LA LOURDE ET CYNIQUE FACTURE : UN BIEN ETRANGE 49.3 MUNICIPAL POUR DE NOUVEAUX IMPÔTS LOCAUX.

À l’Agglo, notre maire Pierre Delouvrié, vient de voter une hausse des impôts avec l’invention d’un 49.3 municipal qui lui permet de décider sans passer par l’assemblée légitime du conseil municipal.

En matière de fiscalité et de l’argent des contribuables, et en réponse à une de mes questions, notre maire a annoncé en conseil municipal une conception magique : «Les saint-hilairiens sont très posés et très sages». 

En d’autres mots, on peut tout leur faire avaler avec en prime une bien étrange conception de la représentation démocratique.

Tant qu’ils payent, les saint-hilairiens sont très posés et très sages…

Le Conseil Communautaire de l’Agglo d’Agen a voté le 8 avril dernier de nouvelles taxes pour financer ses projets. Une taxe sur le foncier bâti propre à l’Agglo apparaîtra finalement sur votre prochaine feuille d’imposition foncière. Cette taxe sera évolutive dans un futur très proche (c’est déjà annoncé) et permettra de continuer la course à l’investissement sur un rythme qui a mené l’Agglo à un endettement si important qu’il va franchir la ligne rouge avec les investissements de ce mandat. Les décisions auraient pu pourtant être différentes. Avec 143 M (M pour millions) d’€ d’investissements prévus cette mandature à l’Agglo, la recherche de 2 M d’€ a prétexté la création du nouvel impôt.

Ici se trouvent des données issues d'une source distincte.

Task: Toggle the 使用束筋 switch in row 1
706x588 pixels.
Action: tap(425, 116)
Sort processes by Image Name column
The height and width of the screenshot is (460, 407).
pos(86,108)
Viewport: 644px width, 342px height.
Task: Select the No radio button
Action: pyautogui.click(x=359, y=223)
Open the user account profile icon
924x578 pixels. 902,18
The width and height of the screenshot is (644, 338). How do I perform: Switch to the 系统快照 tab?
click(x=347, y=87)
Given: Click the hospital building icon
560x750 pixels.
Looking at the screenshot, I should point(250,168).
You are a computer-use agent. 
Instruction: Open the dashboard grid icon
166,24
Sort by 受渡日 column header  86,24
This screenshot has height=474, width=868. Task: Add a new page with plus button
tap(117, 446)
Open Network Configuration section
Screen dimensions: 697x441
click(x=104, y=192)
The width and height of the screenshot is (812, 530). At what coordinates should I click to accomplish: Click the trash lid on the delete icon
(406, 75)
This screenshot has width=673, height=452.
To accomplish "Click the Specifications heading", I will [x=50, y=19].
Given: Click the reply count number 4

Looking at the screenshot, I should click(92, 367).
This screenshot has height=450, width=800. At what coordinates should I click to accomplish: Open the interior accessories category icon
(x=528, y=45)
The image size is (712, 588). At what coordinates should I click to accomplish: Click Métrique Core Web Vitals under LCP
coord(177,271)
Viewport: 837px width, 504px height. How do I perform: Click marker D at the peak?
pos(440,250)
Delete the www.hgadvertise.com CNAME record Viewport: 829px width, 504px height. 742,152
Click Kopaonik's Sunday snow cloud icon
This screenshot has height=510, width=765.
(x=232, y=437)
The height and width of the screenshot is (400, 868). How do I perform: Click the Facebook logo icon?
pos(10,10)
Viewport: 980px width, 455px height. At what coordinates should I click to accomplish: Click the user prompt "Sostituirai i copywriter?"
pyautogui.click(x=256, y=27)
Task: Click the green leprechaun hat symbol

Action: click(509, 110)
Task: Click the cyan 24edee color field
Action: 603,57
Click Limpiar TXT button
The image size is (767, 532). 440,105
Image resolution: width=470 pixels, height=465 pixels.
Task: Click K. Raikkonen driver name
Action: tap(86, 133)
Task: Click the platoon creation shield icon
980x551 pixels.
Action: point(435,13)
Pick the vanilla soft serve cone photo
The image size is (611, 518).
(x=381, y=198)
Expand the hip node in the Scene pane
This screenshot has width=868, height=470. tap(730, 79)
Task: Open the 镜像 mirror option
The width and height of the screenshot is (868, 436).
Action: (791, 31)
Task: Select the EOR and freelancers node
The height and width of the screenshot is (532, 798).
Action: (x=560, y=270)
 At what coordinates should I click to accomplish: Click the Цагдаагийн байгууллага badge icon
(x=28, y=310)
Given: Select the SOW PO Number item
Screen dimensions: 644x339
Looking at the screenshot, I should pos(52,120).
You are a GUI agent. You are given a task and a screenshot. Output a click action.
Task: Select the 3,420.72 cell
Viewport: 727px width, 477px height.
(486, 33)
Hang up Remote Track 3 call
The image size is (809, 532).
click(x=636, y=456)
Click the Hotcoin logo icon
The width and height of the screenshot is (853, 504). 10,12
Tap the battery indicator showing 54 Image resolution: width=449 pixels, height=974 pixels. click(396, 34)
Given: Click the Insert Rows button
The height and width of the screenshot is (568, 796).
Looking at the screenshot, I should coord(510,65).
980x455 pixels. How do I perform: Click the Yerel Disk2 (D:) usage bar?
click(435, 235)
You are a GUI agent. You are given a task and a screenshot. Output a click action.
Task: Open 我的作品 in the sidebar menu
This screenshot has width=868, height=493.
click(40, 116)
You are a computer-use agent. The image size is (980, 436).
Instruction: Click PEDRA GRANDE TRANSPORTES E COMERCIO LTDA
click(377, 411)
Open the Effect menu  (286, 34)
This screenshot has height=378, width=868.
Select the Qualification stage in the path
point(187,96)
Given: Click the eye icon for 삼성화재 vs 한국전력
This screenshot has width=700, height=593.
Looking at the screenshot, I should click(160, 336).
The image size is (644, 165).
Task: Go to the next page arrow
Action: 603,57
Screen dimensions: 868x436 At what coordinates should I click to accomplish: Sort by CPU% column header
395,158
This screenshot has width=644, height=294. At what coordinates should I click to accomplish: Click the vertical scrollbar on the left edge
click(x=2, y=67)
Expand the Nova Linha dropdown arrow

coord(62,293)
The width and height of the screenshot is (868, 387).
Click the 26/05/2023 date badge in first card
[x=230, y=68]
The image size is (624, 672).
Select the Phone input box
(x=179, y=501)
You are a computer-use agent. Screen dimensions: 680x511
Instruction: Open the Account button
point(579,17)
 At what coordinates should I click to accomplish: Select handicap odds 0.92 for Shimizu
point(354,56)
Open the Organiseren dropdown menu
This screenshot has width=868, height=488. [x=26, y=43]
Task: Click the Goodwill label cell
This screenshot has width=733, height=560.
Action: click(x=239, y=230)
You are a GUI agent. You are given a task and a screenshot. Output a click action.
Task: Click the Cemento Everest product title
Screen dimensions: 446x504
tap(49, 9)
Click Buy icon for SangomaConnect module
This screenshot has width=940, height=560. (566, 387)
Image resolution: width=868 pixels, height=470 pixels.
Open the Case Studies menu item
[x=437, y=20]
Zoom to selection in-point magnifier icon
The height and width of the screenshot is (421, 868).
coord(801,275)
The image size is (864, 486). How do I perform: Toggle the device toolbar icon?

Car tous les élus redoutent que l’État baisse drastiquement ses dotations aux collectivités pour rembourser la dette Covid et ça dès 2022/2023. Bref, qu’il donne beaucoup moins d’argent au développement local. Ces nouvelles taxes seront donc évolutives à la hausse très prochainement et au gré des besoins. Quand notre maire annonce qu’il est favorable à la création de taxes, «en toute modération», c’est donc un enfumage car cette taxe sur le foncier bâti est déjà clairement évoquée comme un levier utile à de prochaines augmentations ou de justifier la création d’autres taxes.

En plus de ses nombreuses compétences locales, de nombreux projets sont financés par l’Agglo sur notre territoire.

Elle aide les communes dans les projets qui leur sont propre (l’Agglo a participé au renouvellement de la traversée du bourg, elle va financer la station d’épuration de Lusignan Grand, elle y était légalement obligée depuis longtemps mais c’est quand même elle qui finance).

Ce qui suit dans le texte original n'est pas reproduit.